JP2012073122A - Influence coefficient correcting method and single balance device with correction function - Google Patents

Abstract

PROBLEM TO BE SOLVED: To provide a method and a device capable of efficiently obtaining an influence coefficient of a rotary machine, without giving an excessive load on a worker.SOLUTION: A supporter 3c for supporting a rotor 2, a driving device 3b for rotating the rotor 2, a computing portion 7 for holding and calculating an influence coefficient and unbalance data in the rotor 2, and master work 2b whose real unbalance data are already known, are prepared. The vibrations and a rotation angle of the master work 2b during rotations are measured. The computing portion 7 produces vibration data about the master work 2b from the vibrations and the rotation angle, and calculates the unbalance data about the master work 2b from the vibration data and the influence coefficient held in the computing portion 7. When a difference between the unbalance data and the real unbalance data held in the computing portion 7 exceeds a permissible value, an influence coefficient is calculated, and the influence coefficient held in the computing portion 7 is replaced with the calculated influence coefficient.

Description

  The present invention relates to an influence coefficient acquisition method for acquiring an influence coefficient of a rotating machine.
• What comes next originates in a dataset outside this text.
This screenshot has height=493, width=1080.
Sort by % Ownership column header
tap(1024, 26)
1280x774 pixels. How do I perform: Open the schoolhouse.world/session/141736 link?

  The rotating machine is, for example, a fluid machine in which rotating blades that exert force on a fluid are provided on a rotating body. There are a prime mover and a driven machine in the fluid machine. The prime mover converts the energy of the fluid into rotational kinetic energy by rotationally driving the rotating body by the pressure that the fluid acts on the rotor blades. As a prime mover, for example, there is a gas turbine (axial turbine, radial turbine). The driven machine applies rotational kinetic energy to the fluid by rotating the rotor blades that are rotationally driven to apply pressure to the fluid. Examples of the driven machine include a compressor (an axial flow compressor, a mixed flow compressor, a cross flow compressor, and a pump provided in a centrifugal compressor, an aircraft engine, or the like). In addition, some fluid machines have a turbocharger that functions as both a prime mover and a driven machine.

  The influence coefficient indicates the vibration change of the rotating body with respect to the balance change of the rotating body provided in the rotating machine. The influence coefficient is used for correcting the balance of the rotating body. Therefore, the influence coefficient of the rotating machine is acquired before correcting the balance of the rotating body.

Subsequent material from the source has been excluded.